Life
What Baby Geese Can Teach Us About Bonding
In the first year of life, babies ideally form a secure attachment with their parents, but how does that process work and what does it look like? Researcher and writer Bethany Saltman began a deep exploration of the science behind that bond after her daughter Azalea was born. In an excerpt from her book Strange Situation: A Mother's Journey into the Science of Attachment, she looks at how imprinting begins even before birth in goslings, and finds similar patterns at work between human mothers and babies.

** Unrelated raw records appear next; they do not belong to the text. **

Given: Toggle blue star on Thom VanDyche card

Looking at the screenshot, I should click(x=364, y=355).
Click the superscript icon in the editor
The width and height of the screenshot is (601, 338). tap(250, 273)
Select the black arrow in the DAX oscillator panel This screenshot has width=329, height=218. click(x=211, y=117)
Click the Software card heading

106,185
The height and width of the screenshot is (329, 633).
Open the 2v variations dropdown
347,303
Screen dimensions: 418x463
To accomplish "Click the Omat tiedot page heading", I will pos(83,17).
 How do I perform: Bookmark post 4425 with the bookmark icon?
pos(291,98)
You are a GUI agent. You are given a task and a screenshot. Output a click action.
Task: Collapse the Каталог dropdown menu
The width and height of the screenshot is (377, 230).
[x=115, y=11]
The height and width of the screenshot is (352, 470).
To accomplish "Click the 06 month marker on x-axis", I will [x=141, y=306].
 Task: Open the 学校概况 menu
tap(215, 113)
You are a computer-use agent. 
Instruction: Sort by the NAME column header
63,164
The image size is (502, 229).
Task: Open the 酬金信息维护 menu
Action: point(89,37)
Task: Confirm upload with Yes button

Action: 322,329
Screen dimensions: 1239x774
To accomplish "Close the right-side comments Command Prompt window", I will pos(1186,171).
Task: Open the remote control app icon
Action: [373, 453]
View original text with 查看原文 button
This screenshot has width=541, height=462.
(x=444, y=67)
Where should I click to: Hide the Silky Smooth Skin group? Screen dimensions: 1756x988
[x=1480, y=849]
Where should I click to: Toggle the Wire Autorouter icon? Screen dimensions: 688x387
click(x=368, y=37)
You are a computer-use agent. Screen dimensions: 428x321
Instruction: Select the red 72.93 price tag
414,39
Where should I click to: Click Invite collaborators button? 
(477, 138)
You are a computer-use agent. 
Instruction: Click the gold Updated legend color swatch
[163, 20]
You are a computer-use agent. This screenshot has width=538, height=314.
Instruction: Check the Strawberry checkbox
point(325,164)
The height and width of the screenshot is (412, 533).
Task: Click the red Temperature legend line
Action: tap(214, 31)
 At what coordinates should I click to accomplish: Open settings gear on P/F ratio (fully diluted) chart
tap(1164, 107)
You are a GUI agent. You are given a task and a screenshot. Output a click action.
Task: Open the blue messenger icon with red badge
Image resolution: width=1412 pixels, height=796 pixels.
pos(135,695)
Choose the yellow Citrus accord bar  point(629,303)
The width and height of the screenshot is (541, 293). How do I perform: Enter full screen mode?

When the future Nobel Prize–winning scientist Konrad Lorenz was a young boy in Austria, his neighbor gave him a day-old duck. He was delighted to see that the duck seemed to treat him more like a parent than a member of a different species. As a boy, Lorenz didn’t just love animals; he wanted to be one, and a greylag goose specifically.
Years later, in 1935, when Lorenz was a thirty-two-year-old physician, still obsessed with animals in general and birds in particular, he published his most famous paper: “Der Kumpan in der Umwelt des Vogels” (The Companion in the Bird’s World). He had observed almost thirty species of birds living in and around his parents’ Austrian estate and had cataloged their behaviors. Eventually he began raising some of their chicks. In the paper, he describes the experiment wherein he divided a clutch of goose eggs (seven to ten) into two batches — one to be raised by its mother in the usual fashion, the other to be raised by him as he mimicked the clucks and coos of the mother goose. He would call to his small flock with a nasal and slightly syncopated “CAW-caw-caw. CAW-caw-caw-caw-caw.” They would run, and later fly, to his feet.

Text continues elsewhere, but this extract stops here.